Edouard Fritch, lui, était à l’époque le dauphin de Gaston Flosse. Il se rappelle d’une soirée difficile pour le camp orange : “un triste souvenir. Bien sûr que perdre une élection ce n’est jamais facile pour ceux qui l’ont préparée, ceux qui ont fait campagne. Mais effectivement, il fallait se mettre cela en tête : c’était le début d’une nouvelle ère.” 

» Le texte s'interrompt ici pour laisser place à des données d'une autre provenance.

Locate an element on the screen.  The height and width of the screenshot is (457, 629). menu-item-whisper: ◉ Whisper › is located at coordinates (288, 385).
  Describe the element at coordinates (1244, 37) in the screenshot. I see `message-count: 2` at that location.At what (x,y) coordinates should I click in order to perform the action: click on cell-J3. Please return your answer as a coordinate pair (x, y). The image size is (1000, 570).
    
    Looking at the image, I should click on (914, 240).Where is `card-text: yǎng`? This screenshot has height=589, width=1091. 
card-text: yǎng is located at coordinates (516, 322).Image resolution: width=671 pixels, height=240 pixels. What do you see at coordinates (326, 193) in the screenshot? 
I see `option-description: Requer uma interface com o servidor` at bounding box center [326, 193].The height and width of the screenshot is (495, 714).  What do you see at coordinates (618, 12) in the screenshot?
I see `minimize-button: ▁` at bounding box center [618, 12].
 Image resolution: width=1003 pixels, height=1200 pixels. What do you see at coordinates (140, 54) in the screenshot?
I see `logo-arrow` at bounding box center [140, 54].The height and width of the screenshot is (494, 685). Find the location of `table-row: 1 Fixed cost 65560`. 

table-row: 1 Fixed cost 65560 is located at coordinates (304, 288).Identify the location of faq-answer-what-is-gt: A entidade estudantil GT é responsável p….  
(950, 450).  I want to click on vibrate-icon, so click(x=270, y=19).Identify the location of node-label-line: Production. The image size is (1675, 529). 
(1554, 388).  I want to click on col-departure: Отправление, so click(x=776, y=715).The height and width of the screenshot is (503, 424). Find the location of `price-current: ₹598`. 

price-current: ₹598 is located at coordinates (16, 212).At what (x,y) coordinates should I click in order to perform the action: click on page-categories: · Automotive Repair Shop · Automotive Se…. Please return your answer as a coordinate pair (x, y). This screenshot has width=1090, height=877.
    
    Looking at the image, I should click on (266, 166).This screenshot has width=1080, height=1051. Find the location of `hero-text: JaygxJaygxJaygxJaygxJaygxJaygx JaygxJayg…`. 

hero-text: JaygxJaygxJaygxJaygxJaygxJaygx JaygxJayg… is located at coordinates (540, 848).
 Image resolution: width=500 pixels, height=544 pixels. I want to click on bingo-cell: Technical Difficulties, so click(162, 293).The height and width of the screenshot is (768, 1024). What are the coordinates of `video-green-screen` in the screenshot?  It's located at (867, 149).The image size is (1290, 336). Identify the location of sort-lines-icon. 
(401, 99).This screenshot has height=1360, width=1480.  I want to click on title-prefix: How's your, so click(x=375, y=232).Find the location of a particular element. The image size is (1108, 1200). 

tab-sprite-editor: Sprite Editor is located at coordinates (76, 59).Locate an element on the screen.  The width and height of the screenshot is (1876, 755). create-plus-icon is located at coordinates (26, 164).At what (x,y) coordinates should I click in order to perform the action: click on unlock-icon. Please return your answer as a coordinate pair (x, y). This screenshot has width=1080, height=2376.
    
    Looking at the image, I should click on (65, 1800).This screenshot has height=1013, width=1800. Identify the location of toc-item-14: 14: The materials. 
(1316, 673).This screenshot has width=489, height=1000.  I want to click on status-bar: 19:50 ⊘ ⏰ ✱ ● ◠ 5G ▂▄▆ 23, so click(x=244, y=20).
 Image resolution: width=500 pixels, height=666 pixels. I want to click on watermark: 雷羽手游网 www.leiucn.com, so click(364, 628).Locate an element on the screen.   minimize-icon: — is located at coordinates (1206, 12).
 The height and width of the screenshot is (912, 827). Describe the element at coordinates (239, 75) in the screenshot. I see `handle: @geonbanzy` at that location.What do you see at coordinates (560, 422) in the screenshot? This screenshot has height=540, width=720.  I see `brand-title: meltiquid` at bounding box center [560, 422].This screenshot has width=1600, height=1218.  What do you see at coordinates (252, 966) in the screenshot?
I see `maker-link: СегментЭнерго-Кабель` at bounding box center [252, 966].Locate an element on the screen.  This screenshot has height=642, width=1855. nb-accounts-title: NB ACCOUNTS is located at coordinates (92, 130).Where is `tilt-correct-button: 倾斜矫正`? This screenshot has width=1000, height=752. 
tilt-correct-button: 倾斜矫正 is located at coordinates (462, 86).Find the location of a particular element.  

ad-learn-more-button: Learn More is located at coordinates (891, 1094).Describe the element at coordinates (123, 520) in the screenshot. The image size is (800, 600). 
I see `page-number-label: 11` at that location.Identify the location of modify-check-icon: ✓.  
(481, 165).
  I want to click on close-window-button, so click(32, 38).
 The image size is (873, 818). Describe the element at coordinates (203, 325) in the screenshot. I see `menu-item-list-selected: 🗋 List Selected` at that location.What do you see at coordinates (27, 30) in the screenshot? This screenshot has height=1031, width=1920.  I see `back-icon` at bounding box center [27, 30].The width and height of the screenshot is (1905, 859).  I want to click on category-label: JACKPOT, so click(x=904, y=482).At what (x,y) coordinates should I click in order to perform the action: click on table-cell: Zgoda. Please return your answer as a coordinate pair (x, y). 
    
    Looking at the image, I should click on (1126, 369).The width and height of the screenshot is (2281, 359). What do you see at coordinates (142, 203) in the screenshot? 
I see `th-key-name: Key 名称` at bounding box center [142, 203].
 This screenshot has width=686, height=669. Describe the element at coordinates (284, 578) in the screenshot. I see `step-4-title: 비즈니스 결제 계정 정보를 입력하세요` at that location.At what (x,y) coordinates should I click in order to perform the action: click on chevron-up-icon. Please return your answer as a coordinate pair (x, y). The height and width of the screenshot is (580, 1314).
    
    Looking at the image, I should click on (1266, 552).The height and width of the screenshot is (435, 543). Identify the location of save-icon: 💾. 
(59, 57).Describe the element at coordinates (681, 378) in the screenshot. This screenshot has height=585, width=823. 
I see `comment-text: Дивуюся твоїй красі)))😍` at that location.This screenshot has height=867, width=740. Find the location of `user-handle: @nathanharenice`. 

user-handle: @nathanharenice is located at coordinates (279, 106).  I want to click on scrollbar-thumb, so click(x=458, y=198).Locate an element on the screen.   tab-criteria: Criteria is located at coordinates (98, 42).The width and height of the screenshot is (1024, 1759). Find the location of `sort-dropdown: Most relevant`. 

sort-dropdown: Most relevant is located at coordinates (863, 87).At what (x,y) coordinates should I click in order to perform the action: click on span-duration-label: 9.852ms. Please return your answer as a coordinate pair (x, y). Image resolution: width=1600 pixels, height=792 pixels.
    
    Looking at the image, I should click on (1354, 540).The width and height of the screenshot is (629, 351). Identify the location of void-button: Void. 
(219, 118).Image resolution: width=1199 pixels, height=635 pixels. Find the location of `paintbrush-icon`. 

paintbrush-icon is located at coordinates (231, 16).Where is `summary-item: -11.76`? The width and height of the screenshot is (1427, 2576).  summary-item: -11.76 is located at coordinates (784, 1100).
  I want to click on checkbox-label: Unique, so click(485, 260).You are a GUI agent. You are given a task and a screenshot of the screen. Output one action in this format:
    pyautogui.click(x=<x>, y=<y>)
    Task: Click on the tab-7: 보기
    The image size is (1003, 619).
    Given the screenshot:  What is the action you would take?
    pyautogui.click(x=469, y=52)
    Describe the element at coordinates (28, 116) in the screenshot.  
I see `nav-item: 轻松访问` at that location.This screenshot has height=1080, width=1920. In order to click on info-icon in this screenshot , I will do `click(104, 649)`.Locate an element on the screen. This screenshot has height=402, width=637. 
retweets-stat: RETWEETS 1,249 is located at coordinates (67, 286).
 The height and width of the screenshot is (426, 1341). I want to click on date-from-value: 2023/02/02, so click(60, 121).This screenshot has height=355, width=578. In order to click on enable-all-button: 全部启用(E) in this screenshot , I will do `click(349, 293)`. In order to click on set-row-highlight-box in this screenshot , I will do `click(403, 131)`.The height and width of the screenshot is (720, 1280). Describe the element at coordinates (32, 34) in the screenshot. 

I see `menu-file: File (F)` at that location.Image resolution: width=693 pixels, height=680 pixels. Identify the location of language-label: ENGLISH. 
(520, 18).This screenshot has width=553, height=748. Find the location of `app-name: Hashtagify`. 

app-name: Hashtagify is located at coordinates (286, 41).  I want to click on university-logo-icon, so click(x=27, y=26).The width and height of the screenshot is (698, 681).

> La prime majoritaire à l’origine de l’élection d’Oscar Temaru

Pour le politologue Sémir Al Wardi, l’élection d’Oscar Temaru n’aurait pourtant pas dû se produire ! C’est l’instauration d’une prime majoritaire, réclamée par Gaston Flosse, qui précipite paradoxalement sa chute : “le système était verrouillé. Normalement, il n’y aurait pas dû y avoir de rupture. Il y a eu rupture parce que le mode de scrutin n’a pas fonctionné. Si on avait gagné l’ancien mode de scrutin, eh bien Flosse gagnait et gagnait haut la main. C’est véritablement ce désir d’obtenir plus de pouvoir et plus de représentants à l’assemblée qui a entraîné sa perte. Je répète ce que j’ai dit : Gaston Flosse s’est suicidé politiquement à ce moment-là.” 

> Instabilité 

L’après-Taui est placé sous le signe des bascules politiques qui font changer les majorités ! Une instabilité qui dure jusqu’en 2013. Et si le Taui a libéré la parole, il a aussi changé la pratique du pouvoir. “L’expérience du Taui a été difficile pour tout le monde : pour nos investisseurs, pour nos salariés, on a perdu 10 000 emplois. D’une façon générale, le Pays a beaucoup perdu, estime Édouard Fritch. Mais le Pays a aussi gagné quelque chose avec le Taui. C’est cette vision nouvelle de la politique. Oscar Temaru a été un homme très ouvert malgré tout, Gaston Tong Sang a été un homme très ouvert. Ces deux personnalités qui nous ont dirigées pendant quelques années. J’en tire des leçons personnellement parce que j’ai senti, au-delà des combines politiques qui ont fait qu’il y a eu ces différents renversements, j’ai compris aussi que dans l’opinion publique, quelque chose se produisait.”

Anthony Géros, parle lui aussi, d’une période de transition : “Le changement, il n’est pas encore là. D’ailleurs, les problèmes sont toujours les mêmes, les pratiques sont toujours les mêmes… Mais effectivement, on évolue petit à petit. Je pense que nous avons traversé la phase de transition qui était celle du Taui et aujourd’hui nous sommes dans une autre phase qui commence à se dessiner, on ne sait pas trop encore quelle est son expression réelle, on tâtonne quoi.” 

> Le camp autonomiste bouleversé

Malgré son succès en 2004 puis en 2005, le parti indépendantiste n’est plus parvenu à s’imposer dans les urnes. Quant au camp autonomiste, le Taui l’a bouleversé. Le Fetia Api ou  No oe Te Nuna ont été absorbés : “Ces autonomistes modérés ont disparu. On ne les voit plus. Ils ont tous été intégrés dans le Tapura ou alliés au Tapura. La conséquence elle est là : il n’y a plus plusieurs types d’autonomistes finalement. Il n’y a plus qu’un groupe autonomiste qui est véritablement le Tapura”, analyse le politologue Sémir Al Wardi.

Et même si Tahoeraa est toujours à l’assemblée, le plus vieux parti autonomiste a implosé ! Ultime conséquence du Taui.

Contactés pour participer à ce reportage, ni Gaston Flosse, ni l’un de ses cadres n’ont souhaité s’exprimer sur le sujet.